Extract to read:
● ● ● ● ●

Connecting Other Sugars to Glucose Metabolism
Sugars, such as galactose, fructose, and glycogen, are catabolized into new products in order to enter the glycolytic pathway.
Identify the types of sugars involved in glucose metabolism
- When blood sugar levels drop, glycogen is broken down into glucose -1-phosphate, which is then converted to glucose-6-phosphate and enters glycolysis for ATP production.
- In the liver, galactose is converted to glucose-6-phosphate in order to enter the glycolytic pathway.
- Fructose is converted into glycogen in the liver and then follows the same pathway as glycogen to enter glycolysis.
- Sucrose is broken down into glucose and fructose; glucose enters the pathway directly while fructose is converted to glycogen.
- disaccharide: A sugar, such as sucrose, maltose, or lactose, consisting of two monosaccharides combined together.
- glycogen: A polysaccharide that is the main form of carbohydrate storage in animals; converted to glucose as needed.
- monosaccharide: A simple sugar such as glucose, fructose, or deoxyribose that has a single ring.
You have learned about the catabolism of glucose, which provides energy to living cells. But living things consume more than glucose for food. How does a turkey sandwich end up as ATP in your cells? This happens because all of the catabolic pathways for carbohydrates, proteins, and lipids eventually connect into glycolysis and the citric acid cycle pathways.
Metabolic pathways should be thought of as porous; that is, substances enter from other pathways, and intermediates leave for other pathways. These pathways are not closed systems. Many of the substrates, intermediates, and products in a particular pathway are reactants in other pathways. Like sugars and amino acids, the catabolic pathways of lipids are also connected to the glucose catabolism pathways.

● ● ● ● ●

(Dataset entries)
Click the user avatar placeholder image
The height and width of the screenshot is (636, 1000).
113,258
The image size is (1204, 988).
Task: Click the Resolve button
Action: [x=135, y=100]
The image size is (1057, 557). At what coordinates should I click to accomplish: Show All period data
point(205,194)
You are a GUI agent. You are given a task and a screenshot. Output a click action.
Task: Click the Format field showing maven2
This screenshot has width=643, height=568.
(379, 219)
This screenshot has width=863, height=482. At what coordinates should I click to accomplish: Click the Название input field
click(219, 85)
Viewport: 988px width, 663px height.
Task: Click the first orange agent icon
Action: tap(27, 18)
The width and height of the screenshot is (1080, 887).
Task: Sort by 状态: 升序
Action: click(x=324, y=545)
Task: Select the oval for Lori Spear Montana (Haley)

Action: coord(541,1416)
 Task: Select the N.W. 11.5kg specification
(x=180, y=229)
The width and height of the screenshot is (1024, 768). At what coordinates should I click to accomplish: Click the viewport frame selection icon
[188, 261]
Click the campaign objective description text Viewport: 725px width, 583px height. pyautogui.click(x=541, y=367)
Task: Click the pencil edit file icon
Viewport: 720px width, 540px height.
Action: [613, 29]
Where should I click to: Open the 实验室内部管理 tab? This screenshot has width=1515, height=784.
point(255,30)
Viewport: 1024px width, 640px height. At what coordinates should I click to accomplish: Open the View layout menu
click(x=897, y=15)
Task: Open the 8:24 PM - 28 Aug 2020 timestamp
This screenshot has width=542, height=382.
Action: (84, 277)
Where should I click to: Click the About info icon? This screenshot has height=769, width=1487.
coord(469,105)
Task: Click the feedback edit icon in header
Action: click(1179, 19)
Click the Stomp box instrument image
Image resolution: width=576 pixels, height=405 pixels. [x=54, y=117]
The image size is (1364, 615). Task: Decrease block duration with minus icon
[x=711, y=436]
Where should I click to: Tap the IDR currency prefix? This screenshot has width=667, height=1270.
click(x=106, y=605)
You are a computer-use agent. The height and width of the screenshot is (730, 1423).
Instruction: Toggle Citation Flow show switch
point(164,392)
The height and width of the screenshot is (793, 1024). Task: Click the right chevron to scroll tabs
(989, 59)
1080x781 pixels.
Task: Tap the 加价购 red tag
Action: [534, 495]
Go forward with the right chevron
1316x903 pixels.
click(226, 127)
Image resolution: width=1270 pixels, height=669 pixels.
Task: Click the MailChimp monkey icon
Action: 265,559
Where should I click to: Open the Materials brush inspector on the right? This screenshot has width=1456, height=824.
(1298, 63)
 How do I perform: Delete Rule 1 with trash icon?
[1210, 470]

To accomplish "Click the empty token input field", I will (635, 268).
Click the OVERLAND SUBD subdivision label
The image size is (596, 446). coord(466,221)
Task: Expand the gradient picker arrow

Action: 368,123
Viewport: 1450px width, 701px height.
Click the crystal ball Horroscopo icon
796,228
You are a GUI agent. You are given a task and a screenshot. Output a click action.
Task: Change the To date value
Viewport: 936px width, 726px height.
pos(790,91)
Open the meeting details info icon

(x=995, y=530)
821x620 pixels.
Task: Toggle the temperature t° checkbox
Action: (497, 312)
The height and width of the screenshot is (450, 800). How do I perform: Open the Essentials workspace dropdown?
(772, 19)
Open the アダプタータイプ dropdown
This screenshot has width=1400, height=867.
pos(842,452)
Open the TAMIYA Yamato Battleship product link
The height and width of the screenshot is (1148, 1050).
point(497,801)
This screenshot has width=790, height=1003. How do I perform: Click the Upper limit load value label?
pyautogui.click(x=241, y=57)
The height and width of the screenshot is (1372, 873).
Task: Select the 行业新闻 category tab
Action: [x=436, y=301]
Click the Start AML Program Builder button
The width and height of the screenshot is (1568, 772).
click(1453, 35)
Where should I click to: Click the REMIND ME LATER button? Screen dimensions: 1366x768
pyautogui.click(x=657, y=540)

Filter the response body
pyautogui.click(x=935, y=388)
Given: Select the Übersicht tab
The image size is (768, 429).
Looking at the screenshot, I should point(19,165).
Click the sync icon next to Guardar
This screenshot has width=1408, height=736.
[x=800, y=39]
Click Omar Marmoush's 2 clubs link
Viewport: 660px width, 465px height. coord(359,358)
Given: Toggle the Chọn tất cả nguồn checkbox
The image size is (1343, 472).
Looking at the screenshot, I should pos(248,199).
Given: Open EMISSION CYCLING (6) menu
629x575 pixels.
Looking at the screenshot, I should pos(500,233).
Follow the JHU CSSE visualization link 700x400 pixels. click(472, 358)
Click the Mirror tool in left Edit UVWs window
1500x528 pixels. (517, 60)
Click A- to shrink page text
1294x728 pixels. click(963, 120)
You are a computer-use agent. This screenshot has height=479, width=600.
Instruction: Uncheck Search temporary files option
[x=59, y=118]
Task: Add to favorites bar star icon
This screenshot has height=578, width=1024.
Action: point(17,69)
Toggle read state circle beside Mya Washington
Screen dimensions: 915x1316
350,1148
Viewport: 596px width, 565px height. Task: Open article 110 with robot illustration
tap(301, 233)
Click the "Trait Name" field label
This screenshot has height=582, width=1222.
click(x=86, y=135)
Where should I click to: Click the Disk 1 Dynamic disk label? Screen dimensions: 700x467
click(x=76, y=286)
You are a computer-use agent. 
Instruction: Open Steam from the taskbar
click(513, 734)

● ● ● ● ●

Things to do:
1 - Copy the passage on sugars in glucose metabolism word for word, from "- disaccharide: A" up to and including "acid cycle pathways.".
2 - Resume the text on sugars and glucose metabolism after its final sentence.

Task responses:
1 -
- disaccharide: A sugar, such as sucrose, maltose, or lactose, consisting of two monosaccharides combined together.
- glycogen: A polysaccharide that is the main form of carbohydrate storage in animals; converted to glucose as needed.
- monosaccharide: A simple sugar such as glucose, fructose, or deoxyribose that has a single ring.
You have learned about the catabolism of glucose, which provides energy to living cells. But living things consume more than glucose for food. How does a turkey sandwich end up as ATP in your cells? This happens because all of the catabolic pathways for carbohydrates, proteins, and lipids eventually connect into glycolysis and the citric acid cycle pathways.

2 -
Glycogen, a polymer of glucose, is an energy-storage molecule in animals. When there is adequate ATP present, excess glucose is shunted into glycogen for storage. Glycogen is made and stored in both the liver and muscles. The glycogen is hydrolyzed into the glucose monomer, glucose-1-phosphate (G-1-P), if blood sugar levels drop. The presence of glycogen as a source of glucose allows ATP to be produced for a longer period of time during exercise. Glycogen is broken down into G-1-P and converted into glucose-6-phosphate (G-6-P) in both muscle and liver cells; this product enters the glycolytic pathway.
Galactose is the sugar in milk. Infants have an enzyme in the small intestine that metabolizes lactose to galactose and glucose. In areas where milk products are regularly consumed, adults have also evolved this enzyme. Galactose is converted in the liver to G-6-P and can thus enter the glycolytic pathway.
Fructose is one of the three dietary monosaccharides (along with glucose and galactose) which are absorbed directly into the bloodstream during digestion. Fructose is absorbed from the small intestine and then passes to the liver to be metabolized, primarily to glycogen. The catabolism of both fructose and galactose produces the same number of ATP molecules as glucose.
Sucrose is a disaccharide with a molecule of glucose and a molecule of fructose bonded together with a glycosidic linkage. The catabolism of sucrose breaks it down to monomers of glucose and fructose. The glucose can directly enter the glycolytic pathway while fructose must first be converted to glycogen, which can be broken down to G-1-P and enter the glycolytic pathway as described above.